Megg is a tall and lanky witch with a long pointy nose who is just trying to cope. She is slow-moving. Mogg is her pet cat. He’s not going anywhere either. And Owl is Owl, a dude with feathers. It’s the close scrutiny placed upon these characters, and other groovy ghoulies, that is oddly fascinating. For instance, Megg and Mogg are at the beach. Megg gets an idea that they should skinny dip. Mogg shrugs his shoulders and says, “There’s a problem. I’m already naked.” Megg thinks it over and replies, “Well, just spread your fur apart.”
As simple and direct as Megahex seems to be, it is carefully composed. After years of doing comics, you develop a second nature to the process. But it still requires attention. It’s that and it’s about caring about your characters. The secret to the best comic strips, whether web or ye ole newspaper, is consistency mixed with authenticity. Calvin & Hobbes had magic. Megahex, as is apt for its name, has magic. It is also way out there, our best connection today to the heyday of the comix underground.
Hanselmann does wonders with his panel work which often consists of manipulating squares. Typically, the rate will be three square panels to four rows. But, as if a keeping up with a racing heartbeat, it can jump to 3/5 or even to 4/5 at its most frenzied pace. There are so many misadventures going on here that it is truly breathtaking. If you have Werewolf Jones involved, you will likely jump to 4/5. But, if it’s Megg and Mogg on a caper to rob a local deli, we’ll ease back to 3/4. The pacing is so good that it often evokes animation without even trying.

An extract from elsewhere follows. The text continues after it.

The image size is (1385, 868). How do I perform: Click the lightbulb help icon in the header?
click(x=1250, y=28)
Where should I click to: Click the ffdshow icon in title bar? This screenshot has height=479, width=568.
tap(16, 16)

Here’s one example of the uncanny blending of pathos and farce. Megg is in for therapy but we quickly see that Megg is in the wrong hands. Her therapist begins by arriving late and having lunch during the session. Megg ignores that and opens up. The skeletons are back. And she’s having those bad thoughts again. The therapist cuts the session short and offers up a flier to Megg. It’s an invite to the therapist’s one-woman show.

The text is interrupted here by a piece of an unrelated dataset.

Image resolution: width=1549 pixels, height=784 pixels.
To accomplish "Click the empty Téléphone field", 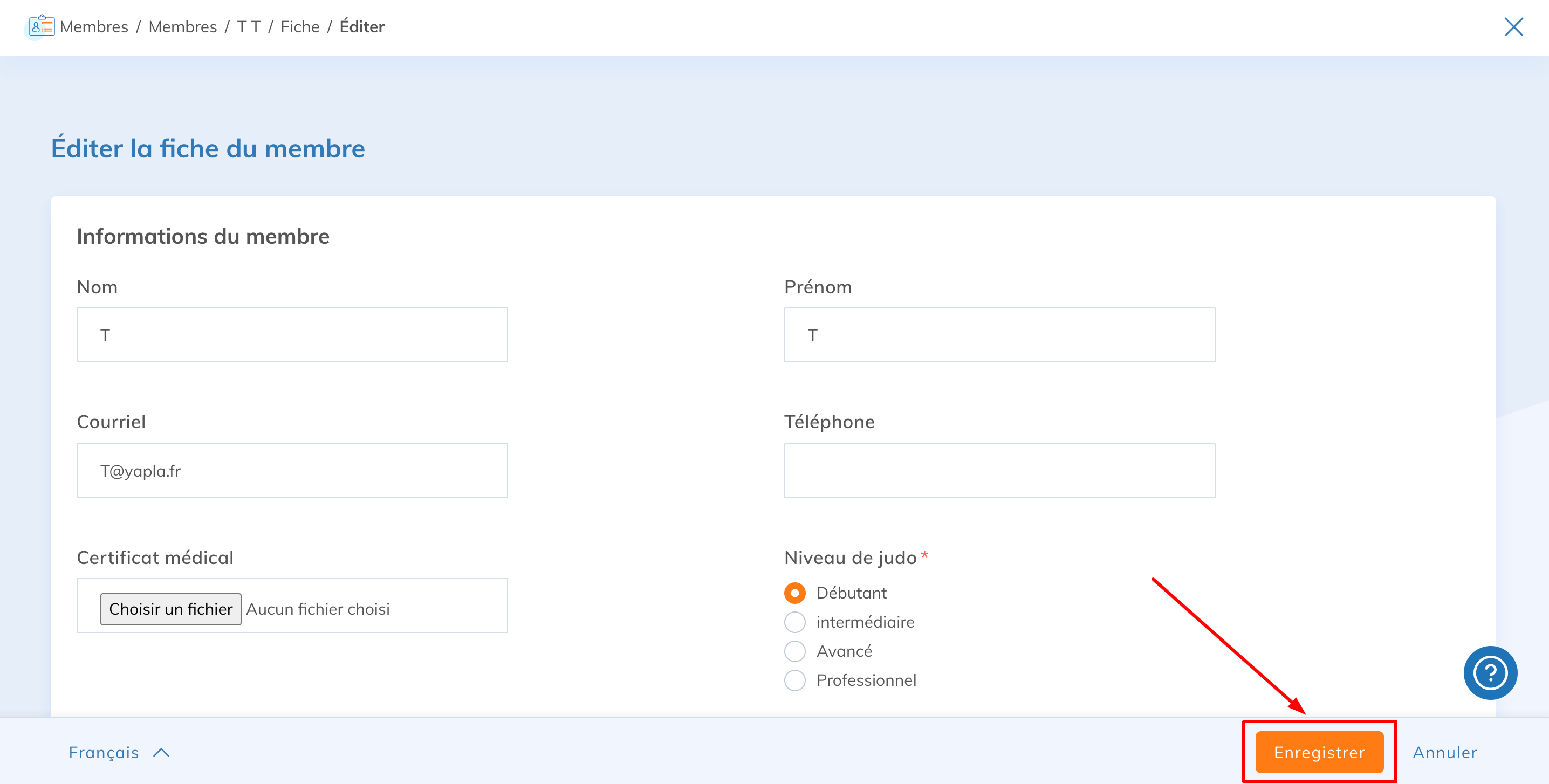I will [999, 471].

This book collects work from January 2009 through March 2014, with a promise of more to come in “Megg’s Coven.” Taken as a whole, a bigger story emerges. We come to find that Megg, Mogg, and Owl are highly vulnerable. Each depends upon the other despite all the signs that would indicate they have a toxic friendship. Owl is in the worst shape as he keeps hoping for something more. Megg and Mogg are so pathetic that they can’t help but abuse Owl at every opportunity. Quite fascinating to see through to the end. Just when you think things couldn’t get any worse, you wonder what they will do next.